America's obsession with food and weight loss is continuing.
ALBANY, N.Y. (AP) -- Grabbing a handful of cookies off the plate, stealing a roommate's food, overeating while home alone. These could be signs of compulsive overeating.
In the United States, the nation's fixation on weight is only making the disorder more prevalent, experts say. The number of support groups for people whose lives are controlled by food has grown sharply in recent years.
Jim M., a member of Food Addicts in Recovery Anonymous in Saginaw, Mich., tells a typical story.
"I didn't have that switch that says, 'You've had enough.
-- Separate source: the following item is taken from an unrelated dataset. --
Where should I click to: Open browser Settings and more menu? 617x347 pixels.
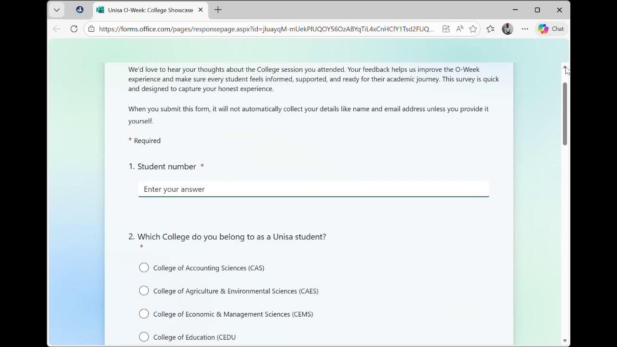[x=525, y=29]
I just always wanted more and more and more," said the former college football player, who like other 12-step program members wouldn't allow the use of his full name.
Jim's obsession was so great he constantly broke off social engagements to eat giant piles of food in the privacy of his home.
"I just always made food my priority," he said.
Dieting dangers
Since 1998, the number of support groups hosted by Food Addicts has grown from about 20 to 300 nationwide. Overeaters Anonymous, founded in 1960, now has more than 4,300 meetings in the country.
David Levitsky, a professor of psychology and nutrition at Cornell University, said compulsive overeating is becoming more widespread in part because the country has a growing obsession with weight loss. Dieters make a religion of calorie-counting, starving themselves until their bodies rebel with a binge.
That sets off an ensnaring cycle of guilt, dieting and binge-eating, he said.
"More people nationally are going on diets. And there's always going to be a certain fallout of people who can't define when enough is enough," he said.
Binge-eating disorder is more prevalent than anorexia or bulimia, according to the National Association of Anorexia and Associated Disorders. A study by the American Psychiatric Association in 2000 suggested between 0.7 percent and 4 percent of the population suffered from the disorder, but researchers believe the actual figure is much higher, said Annie Hayashi, spokeswoman for NAAAD.